Sejumlah besar pengikut Ebo Noah, seorang pemimpin agama asal Ghana, merasa kecewa setelah ramalan kiamat yang ia klaim akan terjadi pada 25 Desember 2025 tidak terwujud. Pria ini dikenal sebagai “nabi” yang mengaku menerima wahyu melalui mimpi bahwa bumi akan dilanda banjir besar yang menenggelamkan seluruh daratan.
Ebo Noah membangun delapan bahtera kayu raksasa dengan harapan bisa menyelamatkan manusia dan hewan jika kiamat benar-benar terjadi. Ia juga mengajak orang-orang untuk bergabung dalam proyek tersebut, bahkan banyak pengikutnya rela menjual barang berharga mereka untuk membantu pembangunan. Namun, ketika hari H tiba dan tidak ada tanda-tanda bencana, ribuan pengikutnya merasa tertipu dan kecewa.
Menanggapi reaksi pengikutnya, Ebo Noah memberikan penjelasan bahwa ramalan tersebut belum sepenuhnya terwujud. Ia mengatakan bahwa waktu yang ditentukan adalah petunjuk spiritual, bukan jadwal pasti. Ia juga menegaskan bahwa tujuan utamanya adalah mengingatkan umat manusia untuk bersiap menghadapi perubahan besar yang mungkin terjadi, baik itu secara alamiah maupun spiritual.
Namun, banyak pihak tetap meragukan klaim Ebo Noah. Mereka menyebutnya sebagai upaya manipulasi dan penggunaan ketakutan publik untuk memperluas pengaruhnya. Beberapa netizen bahkan menyebut fenomena ini sebagai “psikosis agama” yang semakin marak di tengah ketidakpastian global.
Meski demikian, Ebo Noah tetap memiliki pengikut setia yang percaya bahwa pesannya adalah kebenaran. Bagi mereka, kekecewaan atas ramalan yang meleset justru menjadi bagian dari ujian iman. Mereka berharap bahwa kebenaran akan terungkap pada waktunya.

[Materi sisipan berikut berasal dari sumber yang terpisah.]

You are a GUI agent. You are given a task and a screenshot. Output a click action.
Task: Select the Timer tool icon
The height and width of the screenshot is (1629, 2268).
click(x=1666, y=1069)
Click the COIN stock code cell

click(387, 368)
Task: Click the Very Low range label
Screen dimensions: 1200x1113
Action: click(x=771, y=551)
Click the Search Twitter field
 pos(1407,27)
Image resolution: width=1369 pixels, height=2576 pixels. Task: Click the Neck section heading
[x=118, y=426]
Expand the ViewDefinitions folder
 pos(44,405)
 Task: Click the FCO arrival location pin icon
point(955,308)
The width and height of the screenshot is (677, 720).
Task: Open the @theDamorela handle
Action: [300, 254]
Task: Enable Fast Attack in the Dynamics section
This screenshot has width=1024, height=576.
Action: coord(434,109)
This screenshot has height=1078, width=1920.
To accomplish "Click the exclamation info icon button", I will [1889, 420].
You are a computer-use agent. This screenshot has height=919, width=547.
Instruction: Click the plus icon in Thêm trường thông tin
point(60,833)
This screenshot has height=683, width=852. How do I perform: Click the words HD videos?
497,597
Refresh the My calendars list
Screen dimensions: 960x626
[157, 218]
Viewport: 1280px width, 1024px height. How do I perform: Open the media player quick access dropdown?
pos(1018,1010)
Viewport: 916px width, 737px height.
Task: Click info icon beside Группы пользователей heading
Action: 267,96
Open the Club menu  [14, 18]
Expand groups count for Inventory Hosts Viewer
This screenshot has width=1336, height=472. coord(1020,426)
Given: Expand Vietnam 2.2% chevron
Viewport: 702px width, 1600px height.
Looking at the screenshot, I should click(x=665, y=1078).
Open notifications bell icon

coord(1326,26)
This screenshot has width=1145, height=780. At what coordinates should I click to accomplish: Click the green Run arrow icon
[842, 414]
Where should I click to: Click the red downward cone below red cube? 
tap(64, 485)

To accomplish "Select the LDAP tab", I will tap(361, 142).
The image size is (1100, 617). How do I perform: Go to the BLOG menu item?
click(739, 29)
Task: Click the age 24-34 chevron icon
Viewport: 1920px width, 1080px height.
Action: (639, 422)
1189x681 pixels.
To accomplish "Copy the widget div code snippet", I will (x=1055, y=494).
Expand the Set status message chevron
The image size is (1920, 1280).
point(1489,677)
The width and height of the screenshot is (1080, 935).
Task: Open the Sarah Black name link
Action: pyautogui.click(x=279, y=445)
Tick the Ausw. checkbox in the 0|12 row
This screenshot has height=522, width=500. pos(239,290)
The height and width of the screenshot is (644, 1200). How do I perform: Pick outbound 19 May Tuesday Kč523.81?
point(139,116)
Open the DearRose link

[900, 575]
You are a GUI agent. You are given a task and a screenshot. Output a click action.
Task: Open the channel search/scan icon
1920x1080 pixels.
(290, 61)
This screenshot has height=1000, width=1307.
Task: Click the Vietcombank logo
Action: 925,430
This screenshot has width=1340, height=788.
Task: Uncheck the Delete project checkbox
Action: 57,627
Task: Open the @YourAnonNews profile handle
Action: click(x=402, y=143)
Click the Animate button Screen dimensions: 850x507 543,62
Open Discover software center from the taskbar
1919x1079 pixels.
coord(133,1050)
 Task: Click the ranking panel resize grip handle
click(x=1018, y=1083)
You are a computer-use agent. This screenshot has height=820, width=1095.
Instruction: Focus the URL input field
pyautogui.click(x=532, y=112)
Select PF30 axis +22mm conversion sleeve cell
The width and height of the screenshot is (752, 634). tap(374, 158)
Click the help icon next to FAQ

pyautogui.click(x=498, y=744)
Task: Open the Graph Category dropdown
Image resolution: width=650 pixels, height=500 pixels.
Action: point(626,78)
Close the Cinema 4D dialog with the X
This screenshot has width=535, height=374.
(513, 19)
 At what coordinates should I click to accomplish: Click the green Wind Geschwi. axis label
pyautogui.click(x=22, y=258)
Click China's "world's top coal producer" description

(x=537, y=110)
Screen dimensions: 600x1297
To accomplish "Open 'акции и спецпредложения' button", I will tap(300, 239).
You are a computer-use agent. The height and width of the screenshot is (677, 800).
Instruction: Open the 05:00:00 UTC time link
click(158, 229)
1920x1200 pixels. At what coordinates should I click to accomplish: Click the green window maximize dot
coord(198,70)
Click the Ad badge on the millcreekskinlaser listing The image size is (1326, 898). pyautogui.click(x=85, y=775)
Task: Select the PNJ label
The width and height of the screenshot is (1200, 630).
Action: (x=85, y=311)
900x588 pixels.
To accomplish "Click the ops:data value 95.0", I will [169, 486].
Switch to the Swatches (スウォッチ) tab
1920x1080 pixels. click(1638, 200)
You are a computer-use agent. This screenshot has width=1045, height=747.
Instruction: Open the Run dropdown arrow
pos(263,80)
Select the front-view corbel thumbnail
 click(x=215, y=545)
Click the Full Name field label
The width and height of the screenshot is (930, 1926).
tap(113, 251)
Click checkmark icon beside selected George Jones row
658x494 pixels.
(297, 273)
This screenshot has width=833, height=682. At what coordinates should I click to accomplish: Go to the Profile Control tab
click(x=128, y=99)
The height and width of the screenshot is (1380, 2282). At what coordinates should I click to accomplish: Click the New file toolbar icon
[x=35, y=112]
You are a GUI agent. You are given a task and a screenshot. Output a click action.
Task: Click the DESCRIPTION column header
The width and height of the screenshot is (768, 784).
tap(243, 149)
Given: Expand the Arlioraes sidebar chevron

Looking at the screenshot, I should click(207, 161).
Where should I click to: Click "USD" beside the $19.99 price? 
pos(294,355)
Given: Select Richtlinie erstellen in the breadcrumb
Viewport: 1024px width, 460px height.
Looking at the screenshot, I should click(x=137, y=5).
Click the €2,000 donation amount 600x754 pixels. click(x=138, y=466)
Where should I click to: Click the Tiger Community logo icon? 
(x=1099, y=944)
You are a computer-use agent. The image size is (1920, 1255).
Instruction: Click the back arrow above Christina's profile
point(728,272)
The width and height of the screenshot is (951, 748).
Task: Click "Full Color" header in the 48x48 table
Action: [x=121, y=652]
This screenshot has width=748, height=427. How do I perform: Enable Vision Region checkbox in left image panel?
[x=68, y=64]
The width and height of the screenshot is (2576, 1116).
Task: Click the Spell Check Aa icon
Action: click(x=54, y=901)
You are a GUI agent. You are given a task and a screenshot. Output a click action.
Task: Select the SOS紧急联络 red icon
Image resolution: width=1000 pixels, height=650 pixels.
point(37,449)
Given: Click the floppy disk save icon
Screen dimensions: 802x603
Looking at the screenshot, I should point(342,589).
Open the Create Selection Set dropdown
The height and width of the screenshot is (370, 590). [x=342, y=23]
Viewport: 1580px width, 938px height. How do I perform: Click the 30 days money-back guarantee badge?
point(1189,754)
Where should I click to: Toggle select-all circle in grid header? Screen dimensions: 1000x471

Pengakuan Ebo Noah mengundang perdebatan global tentang batas antara keyakinan dan kebohongan. Meskipun ramalan kiamat 25 Desember 2025 tidak terwujud, isu-isu seperti perubahan iklim, bencana alam, dan ketidakstabilan politik tetap membuat banyak orang khawatir. Dalam situasi seperti ini, narasi-narasi kontroversial seperti yang disampaikan oleh Ebo Noah sering kali menemukan ruang di media sosial.